Великие годы, годы неспокойного солнца и жизни пролетели над землей. На пьедесталы мира встали те, кто со свинцом в груди покинул нас в войну, рядом с мадоннами встали в музеях наши милые девушки, и в новых жилищах на вечерних и ранних зорях матери родили сынов, возможно, тех, которые не будут знать страхов и вьюг войны, не будут знать кривды. Пусть только добрые вьюги цветения осыпаются в их колыбели и на их дороги».

Вот такое думалось учителю и писателю Григорию Заднепровскому, когда за воротами поликлиники Марко положил ему на ладонь два кусочка свинца, еще недавно шевелившихся возле сердца человека.

Григорий Стратонович долго взвешивал их на руке, долго присматривался к вишням в цвету, сквозь которые просеивались лучи предвечернего солнца, а потом неловко спросил у Марка:

— Последние?

— Последние.

— Напились же они, Марко, крови, аж дырчатыми стали и потемнели от нее.

— Рожденное злобой никогда не бывает светлым! Ну, как в селе?

— А ты, бедненький, будто и не знаешь? — прищурился Григорий Стратонович.

— Да знаю пятое через десятое, но хочу, чтобы ты обрисовал картину, — улыбнулся Марко. — У тебя это здорово иногда выходит.

— Подсмеиваешься над моими писаниями? — насторожился Григорий Стратонович.

— Горжусь твоей последней книгой! — обнял побратима Марко. — Буду ее брать с собой в поле.
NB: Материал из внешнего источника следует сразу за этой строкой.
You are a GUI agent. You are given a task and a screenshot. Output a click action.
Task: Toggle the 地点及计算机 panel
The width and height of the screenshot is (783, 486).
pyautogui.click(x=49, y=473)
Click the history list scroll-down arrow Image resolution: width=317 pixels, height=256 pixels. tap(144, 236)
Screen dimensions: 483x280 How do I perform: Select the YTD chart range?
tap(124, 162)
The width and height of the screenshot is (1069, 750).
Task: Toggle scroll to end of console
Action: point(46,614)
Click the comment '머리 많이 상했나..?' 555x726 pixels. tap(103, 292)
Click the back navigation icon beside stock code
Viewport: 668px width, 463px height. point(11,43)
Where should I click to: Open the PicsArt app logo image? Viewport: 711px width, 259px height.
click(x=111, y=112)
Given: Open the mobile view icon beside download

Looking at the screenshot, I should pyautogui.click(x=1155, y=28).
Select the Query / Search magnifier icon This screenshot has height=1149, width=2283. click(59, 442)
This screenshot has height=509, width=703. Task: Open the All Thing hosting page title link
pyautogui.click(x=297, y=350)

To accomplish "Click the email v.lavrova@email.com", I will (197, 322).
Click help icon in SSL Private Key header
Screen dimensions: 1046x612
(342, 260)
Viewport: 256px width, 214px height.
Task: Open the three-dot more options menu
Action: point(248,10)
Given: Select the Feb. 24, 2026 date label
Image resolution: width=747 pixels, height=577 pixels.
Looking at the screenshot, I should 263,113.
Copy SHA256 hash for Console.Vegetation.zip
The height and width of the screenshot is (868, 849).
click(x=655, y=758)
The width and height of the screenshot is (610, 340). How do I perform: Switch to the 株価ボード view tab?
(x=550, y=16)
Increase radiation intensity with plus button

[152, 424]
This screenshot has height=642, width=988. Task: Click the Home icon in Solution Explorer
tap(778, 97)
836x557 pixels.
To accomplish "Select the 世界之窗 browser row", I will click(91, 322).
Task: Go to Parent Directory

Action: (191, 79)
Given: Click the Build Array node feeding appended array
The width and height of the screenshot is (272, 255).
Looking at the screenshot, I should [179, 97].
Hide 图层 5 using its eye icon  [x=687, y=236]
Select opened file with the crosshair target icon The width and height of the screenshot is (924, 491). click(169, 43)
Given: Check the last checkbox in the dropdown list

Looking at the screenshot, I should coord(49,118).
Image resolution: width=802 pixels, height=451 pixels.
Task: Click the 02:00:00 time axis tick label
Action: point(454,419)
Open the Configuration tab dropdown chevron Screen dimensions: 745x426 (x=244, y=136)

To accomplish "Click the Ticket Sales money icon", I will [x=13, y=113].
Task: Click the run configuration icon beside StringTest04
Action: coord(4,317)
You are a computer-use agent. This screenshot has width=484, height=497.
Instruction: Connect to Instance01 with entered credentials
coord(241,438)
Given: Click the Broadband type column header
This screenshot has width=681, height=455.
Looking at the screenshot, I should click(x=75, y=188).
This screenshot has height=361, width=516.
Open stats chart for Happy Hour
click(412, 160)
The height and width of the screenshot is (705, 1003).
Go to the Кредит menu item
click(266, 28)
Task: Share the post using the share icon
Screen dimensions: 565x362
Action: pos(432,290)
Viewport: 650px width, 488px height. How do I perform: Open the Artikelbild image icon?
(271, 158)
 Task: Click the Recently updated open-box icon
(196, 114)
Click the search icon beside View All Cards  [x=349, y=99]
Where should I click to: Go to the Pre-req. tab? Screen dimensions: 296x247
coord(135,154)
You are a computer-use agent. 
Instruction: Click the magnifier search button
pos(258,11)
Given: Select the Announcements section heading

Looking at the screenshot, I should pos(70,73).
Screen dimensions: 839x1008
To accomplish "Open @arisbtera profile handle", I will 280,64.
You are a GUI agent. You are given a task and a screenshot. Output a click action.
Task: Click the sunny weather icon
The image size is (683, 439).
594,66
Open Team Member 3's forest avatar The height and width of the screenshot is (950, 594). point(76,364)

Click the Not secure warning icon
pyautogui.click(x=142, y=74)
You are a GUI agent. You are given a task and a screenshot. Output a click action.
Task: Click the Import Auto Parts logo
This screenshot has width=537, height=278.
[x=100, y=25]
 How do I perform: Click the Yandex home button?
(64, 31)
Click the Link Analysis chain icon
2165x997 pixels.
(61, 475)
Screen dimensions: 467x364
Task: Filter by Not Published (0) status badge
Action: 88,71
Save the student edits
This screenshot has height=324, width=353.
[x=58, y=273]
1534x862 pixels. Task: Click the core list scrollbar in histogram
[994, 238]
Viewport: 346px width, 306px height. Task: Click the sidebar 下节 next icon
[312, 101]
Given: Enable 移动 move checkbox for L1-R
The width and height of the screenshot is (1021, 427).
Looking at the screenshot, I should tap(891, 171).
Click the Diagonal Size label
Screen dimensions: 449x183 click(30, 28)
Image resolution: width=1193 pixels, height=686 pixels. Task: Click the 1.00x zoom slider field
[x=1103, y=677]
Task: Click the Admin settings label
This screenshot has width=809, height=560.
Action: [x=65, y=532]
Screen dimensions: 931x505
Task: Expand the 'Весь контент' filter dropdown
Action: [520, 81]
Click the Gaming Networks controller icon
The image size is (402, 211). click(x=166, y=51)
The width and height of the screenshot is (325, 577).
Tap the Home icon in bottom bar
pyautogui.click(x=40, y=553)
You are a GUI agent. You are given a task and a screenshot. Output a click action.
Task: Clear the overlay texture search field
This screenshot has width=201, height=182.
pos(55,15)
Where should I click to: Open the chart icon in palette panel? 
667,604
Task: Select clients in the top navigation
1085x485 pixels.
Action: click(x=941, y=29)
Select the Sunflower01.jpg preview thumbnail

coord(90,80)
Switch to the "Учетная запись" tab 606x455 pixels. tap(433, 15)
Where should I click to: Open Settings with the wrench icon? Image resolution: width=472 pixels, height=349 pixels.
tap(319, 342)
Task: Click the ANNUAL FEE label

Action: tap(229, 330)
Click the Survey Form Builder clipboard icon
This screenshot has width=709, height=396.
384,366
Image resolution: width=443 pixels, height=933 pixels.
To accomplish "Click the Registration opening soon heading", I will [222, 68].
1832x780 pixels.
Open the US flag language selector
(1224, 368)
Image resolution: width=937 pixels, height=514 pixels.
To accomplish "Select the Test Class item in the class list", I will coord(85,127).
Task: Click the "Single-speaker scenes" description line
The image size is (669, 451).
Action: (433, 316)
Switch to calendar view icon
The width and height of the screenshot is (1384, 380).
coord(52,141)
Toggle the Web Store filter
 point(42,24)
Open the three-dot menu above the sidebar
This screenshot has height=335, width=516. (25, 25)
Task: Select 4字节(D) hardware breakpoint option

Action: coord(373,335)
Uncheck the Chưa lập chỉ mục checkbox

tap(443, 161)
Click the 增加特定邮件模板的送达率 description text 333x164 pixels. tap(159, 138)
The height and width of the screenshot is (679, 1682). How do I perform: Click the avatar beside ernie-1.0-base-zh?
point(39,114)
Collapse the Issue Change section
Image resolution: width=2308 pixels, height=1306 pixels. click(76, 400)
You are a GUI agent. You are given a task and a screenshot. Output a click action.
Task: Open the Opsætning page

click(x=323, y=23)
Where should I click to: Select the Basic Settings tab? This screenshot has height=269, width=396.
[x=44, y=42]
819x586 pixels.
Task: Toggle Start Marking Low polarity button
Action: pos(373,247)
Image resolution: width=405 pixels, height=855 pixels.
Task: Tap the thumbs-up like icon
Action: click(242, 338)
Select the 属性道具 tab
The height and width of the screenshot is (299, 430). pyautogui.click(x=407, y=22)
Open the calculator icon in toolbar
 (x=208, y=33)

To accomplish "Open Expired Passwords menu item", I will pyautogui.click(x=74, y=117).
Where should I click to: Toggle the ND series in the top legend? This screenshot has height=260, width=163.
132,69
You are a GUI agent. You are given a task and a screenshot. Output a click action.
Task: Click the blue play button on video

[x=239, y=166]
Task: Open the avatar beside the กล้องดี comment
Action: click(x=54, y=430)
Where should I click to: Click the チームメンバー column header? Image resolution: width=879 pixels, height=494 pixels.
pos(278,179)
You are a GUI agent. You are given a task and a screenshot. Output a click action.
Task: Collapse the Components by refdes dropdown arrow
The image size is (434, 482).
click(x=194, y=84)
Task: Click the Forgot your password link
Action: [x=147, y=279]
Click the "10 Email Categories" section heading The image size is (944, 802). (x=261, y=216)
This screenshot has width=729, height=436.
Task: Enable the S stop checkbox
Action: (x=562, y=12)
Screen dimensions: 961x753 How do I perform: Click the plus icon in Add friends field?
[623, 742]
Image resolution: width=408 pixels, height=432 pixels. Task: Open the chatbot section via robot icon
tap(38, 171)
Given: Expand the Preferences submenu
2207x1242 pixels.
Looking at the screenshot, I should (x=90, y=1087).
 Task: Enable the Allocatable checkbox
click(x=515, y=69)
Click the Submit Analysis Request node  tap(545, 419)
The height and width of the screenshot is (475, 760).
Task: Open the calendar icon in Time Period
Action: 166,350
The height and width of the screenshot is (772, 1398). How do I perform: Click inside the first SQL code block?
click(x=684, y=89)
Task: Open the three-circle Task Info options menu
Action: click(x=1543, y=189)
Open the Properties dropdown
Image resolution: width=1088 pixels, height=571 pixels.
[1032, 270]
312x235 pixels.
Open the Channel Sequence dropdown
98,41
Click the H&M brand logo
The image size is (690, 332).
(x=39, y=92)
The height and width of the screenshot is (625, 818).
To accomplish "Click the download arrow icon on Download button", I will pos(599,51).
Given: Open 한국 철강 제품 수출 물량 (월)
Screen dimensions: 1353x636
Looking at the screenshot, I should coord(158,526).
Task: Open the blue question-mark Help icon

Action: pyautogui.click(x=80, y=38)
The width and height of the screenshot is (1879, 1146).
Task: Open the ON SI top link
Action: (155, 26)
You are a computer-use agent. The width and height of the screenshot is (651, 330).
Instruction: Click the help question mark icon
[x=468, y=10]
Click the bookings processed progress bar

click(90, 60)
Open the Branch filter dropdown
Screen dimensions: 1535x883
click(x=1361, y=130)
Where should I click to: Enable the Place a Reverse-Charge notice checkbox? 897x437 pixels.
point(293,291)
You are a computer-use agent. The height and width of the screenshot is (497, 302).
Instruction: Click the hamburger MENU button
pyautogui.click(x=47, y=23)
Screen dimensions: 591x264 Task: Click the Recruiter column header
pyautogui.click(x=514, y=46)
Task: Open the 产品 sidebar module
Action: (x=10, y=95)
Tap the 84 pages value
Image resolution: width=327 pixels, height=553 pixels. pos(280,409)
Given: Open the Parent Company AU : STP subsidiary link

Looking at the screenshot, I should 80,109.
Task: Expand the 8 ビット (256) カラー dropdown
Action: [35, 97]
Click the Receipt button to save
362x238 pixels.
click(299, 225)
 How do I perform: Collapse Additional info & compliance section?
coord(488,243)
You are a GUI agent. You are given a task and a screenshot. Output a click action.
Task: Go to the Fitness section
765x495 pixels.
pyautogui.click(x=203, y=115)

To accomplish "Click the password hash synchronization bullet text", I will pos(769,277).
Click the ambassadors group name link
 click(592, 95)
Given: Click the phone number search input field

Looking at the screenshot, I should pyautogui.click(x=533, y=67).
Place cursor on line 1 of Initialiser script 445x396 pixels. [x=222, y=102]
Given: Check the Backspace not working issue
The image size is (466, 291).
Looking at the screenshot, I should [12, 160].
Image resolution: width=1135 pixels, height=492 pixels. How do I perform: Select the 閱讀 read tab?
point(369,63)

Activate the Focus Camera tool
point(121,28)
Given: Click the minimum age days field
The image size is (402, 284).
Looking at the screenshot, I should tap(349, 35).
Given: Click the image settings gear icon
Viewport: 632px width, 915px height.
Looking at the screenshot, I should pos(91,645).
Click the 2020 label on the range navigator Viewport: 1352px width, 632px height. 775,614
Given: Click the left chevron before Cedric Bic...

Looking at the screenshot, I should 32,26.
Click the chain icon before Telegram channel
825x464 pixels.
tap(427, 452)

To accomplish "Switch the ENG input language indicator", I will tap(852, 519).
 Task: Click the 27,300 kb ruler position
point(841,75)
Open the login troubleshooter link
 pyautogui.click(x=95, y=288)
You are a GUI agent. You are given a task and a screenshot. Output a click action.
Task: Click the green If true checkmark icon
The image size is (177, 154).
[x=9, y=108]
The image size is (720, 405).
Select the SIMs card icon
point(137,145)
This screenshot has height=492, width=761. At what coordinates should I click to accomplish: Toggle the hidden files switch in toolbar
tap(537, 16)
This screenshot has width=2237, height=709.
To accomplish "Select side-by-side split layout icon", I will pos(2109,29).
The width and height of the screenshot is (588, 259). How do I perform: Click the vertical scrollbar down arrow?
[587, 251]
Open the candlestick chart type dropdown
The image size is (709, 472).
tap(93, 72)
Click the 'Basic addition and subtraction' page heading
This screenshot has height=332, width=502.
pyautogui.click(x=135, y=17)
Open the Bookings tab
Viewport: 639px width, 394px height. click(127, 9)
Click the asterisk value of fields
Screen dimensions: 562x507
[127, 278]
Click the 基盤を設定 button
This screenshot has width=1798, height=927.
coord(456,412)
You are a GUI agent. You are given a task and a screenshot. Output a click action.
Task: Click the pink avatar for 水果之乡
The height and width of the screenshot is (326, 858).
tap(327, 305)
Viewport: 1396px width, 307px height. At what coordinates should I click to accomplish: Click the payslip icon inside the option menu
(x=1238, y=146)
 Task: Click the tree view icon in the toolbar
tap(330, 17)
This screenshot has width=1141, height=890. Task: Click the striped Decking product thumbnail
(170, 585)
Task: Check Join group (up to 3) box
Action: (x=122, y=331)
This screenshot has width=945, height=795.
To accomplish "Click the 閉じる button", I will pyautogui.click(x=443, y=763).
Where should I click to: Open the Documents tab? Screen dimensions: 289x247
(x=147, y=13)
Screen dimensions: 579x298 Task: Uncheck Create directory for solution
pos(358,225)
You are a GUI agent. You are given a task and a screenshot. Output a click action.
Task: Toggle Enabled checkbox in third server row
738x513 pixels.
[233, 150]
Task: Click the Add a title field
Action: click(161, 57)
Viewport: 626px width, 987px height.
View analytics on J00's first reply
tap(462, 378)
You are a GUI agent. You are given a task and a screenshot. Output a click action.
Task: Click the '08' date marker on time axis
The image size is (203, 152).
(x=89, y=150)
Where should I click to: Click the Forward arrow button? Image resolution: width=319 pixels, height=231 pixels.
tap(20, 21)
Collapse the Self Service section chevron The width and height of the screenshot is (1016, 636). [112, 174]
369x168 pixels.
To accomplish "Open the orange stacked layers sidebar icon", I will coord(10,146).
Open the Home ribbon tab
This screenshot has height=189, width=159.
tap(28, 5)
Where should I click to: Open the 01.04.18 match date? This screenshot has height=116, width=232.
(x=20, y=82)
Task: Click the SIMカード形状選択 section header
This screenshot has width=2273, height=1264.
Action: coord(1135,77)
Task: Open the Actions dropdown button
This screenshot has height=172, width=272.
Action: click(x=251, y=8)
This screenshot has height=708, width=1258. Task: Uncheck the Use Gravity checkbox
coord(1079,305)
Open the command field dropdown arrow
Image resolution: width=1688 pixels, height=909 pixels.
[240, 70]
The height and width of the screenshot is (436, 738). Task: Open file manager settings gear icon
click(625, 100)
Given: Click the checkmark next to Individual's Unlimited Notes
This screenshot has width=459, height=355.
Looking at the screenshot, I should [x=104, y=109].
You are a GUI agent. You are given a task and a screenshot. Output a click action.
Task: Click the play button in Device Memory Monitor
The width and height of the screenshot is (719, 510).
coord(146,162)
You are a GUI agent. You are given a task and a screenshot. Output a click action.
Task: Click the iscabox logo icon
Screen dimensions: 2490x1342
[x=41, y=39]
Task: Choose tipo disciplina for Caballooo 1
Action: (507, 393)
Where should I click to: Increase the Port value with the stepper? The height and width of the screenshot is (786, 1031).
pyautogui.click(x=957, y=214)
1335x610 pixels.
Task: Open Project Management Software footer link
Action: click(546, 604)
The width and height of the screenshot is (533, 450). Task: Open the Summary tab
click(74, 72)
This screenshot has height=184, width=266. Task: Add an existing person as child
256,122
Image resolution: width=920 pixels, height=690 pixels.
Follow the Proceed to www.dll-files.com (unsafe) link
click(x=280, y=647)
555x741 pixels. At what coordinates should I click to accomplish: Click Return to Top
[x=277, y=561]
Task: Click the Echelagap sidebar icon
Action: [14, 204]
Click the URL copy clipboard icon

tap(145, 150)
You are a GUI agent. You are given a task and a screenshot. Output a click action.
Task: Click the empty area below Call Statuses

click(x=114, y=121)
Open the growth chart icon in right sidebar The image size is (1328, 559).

— В самом деле? — растроганно посмотрел в карие глаза с теми золотистыми ободками, в глубинах которых то таился, то дрожал легкий туманец. — Что же в ней понравилось тебе?

— Прежде всего, Григорий, правда! Пусть она временами и горькой, и нелегкой, и полуголодной была, но это правда. Ее кое-кто хотел бы в литературе и везде видеть лишь в подрисованных румянцах и бумажных цветах, кое-кто хотел бы чирикать о медовых реках с кисельными берегами и не видеть, что не в каждом жилище есть хлеб на столе. Но теперь всюду наводится порядок, всюду! Богаче становятся наши сердца, и щедрее начинает родить земля. Сейчас даже чиновник, чиновник по должности и натуре, задумывается, как ему «на данном этапе» ухитриться, чтобы и гром пересидеть, и сухим к коммунизму хоть боком притереться: понимает, что последние осколки вынимаем из нашей жизни.

Побратимы подошли к открытому, припавшему пылью и пыльцой кленового цвета газику, Григорий Стратонович сел за баранку и с преувеличенным почетом кланялся Марку:

— Прошу садиться того, кто уже в бронзе стоит на площади!

— А ты и рад позлословить! — пренебрежительно скривился Бессмертный. — Читал твою заметку об этой персональной бронзе и так ругал тебя последними словами, что даже температура подскочила вверх.